▶ _Required action_
Pick out each line of the records that includes the string "This", and copy it.

_ _ _

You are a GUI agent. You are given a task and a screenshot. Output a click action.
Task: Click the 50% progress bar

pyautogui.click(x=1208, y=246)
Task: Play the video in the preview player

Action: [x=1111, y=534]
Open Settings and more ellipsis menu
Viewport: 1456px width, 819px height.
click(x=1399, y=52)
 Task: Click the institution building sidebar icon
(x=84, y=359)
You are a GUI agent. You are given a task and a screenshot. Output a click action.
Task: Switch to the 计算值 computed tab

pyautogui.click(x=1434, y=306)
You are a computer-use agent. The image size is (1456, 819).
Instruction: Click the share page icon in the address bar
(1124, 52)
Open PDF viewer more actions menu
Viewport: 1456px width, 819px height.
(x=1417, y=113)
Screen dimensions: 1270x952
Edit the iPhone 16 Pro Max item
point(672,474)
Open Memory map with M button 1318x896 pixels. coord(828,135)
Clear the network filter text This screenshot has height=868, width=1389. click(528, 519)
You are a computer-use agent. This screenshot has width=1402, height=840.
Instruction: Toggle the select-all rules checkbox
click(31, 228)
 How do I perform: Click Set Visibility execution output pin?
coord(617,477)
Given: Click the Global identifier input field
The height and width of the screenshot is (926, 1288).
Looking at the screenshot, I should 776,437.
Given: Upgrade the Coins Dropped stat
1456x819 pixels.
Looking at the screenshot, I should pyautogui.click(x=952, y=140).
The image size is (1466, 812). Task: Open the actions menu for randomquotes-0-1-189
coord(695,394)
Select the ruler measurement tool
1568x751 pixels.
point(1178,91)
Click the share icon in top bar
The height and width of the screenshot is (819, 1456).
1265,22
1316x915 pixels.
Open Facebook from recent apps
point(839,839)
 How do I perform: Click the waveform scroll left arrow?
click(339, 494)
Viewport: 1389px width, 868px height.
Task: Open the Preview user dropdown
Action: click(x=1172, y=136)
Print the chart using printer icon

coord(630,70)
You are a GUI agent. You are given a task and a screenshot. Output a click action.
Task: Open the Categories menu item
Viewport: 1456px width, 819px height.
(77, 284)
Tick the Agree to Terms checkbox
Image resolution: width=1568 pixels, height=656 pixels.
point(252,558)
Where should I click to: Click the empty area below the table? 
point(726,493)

_ _ _

▶ _Response_
Clear the network filter text This screenshot has height=868, width=1389. click(528, 519)
You are a computer-use agent. This screenshot has width=1402, height=840.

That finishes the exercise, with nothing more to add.